Modest improvements yield substantial gains. Reducing disparities by just 1 percent would generate over $40 billion in economic benefits for diabetes care and $60 billion for cardiovascular disease treatment. Companies that design products for diverse populations position themselves to capture these opportunities while competitors remain focused on affluent, well-insured patient segments.
Regulatory dynamics reinforce this logic. When the FDA approved Alzheimer's drug Aduhelm, Medicare initially refused broad coverage and demanded additional trials with more representative patient samples. This unprecedented response signaled that payers and regulators increasingly expect innovations to demonstrate effectiveness across the populations that will actually use them. Companies building diversity into clinical trials from the outset avoid costly post-approval complications.

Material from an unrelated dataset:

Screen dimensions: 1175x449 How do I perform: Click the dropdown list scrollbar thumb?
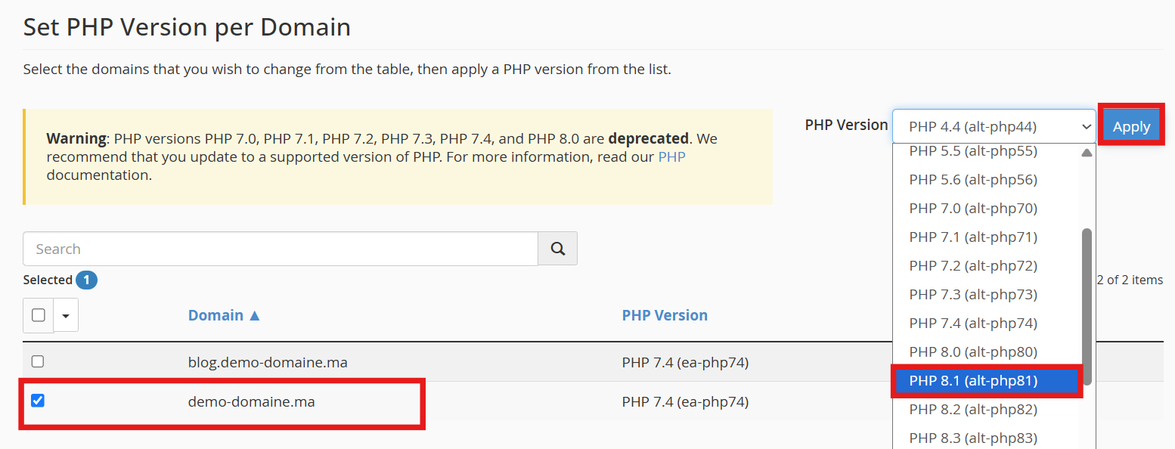pyautogui.click(x=1087, y=302)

"I'm not just investing in women or minorities - I'm investing in diversity because this will bring the best innovation and the best returns," Leen Kawas emphasises. Studies consistently show companies with diverse leadership teams outperform homogeneous competitors. The same principle applies to product development: innovations designed for broader populations capture broader markets.
Beyond Financial Returns
For Kawas, the access imperative connects to motivations deeper than portfolio performance. Her journey from Jordan to American biotechnology leadership shaped a perspective on what innovation should accomplish. "I would love it to be accessible globally," she says of the technologies Propel Bio supports. "I want to invest in companies that are building technologies that can help human health."

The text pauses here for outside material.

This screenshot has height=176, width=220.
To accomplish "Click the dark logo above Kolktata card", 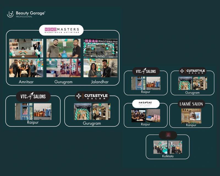I will click(168, 135).
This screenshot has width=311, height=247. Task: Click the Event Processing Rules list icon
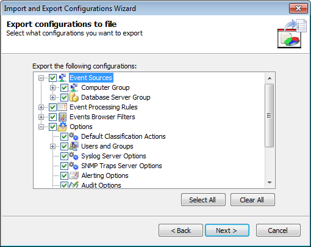click(62, 107)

This global orientation influences which opportunities attract her attention. Rather than concentrating exclusively on conditions affecting wealthy populations in developed markets, Propel Bio evaluates ventures addressing needs across economic and geographic boundaries. The firm's emphasis on supporting diverse founders reinforces this approach - leaders from varied backgrounds often identify opportunities that homogeneous teams overlook.
Clinical trial management represents one area where Leen Kawas sees immediate opportunity for improvement. She advocates for increased diversity in trial management teams, convinced that more women and minority trial managers would increase patient participation from those demographic groups. When potential participants see leadership that reflects their communities, trust increases and enrollment follows.
The Standard Worth Pursuing
Biotechnology has demonstrated extraordinary capacity to solve problems that seemed intractable a generation ago. The question facing the industry isn't whether scientific breakthroughs will continue. It's whether those breakthroughs will remain concentrated among populations already well-served by healthcare systems—or extend to communities historically left behind.
Leen Kawas has chosen her answer. By evaluating investments through the lens of accessibility, supporting founders committed to broad impact, and backing technologies designed to reach underserved populations, she's demonstrating that innovation and equity aren't competing priorities. They're reinforcing strategies that produce better science, stronger companies, and healthier communities.
The therapies that matter most aren't simply the ones that work. They're the ones that reach the people who need them.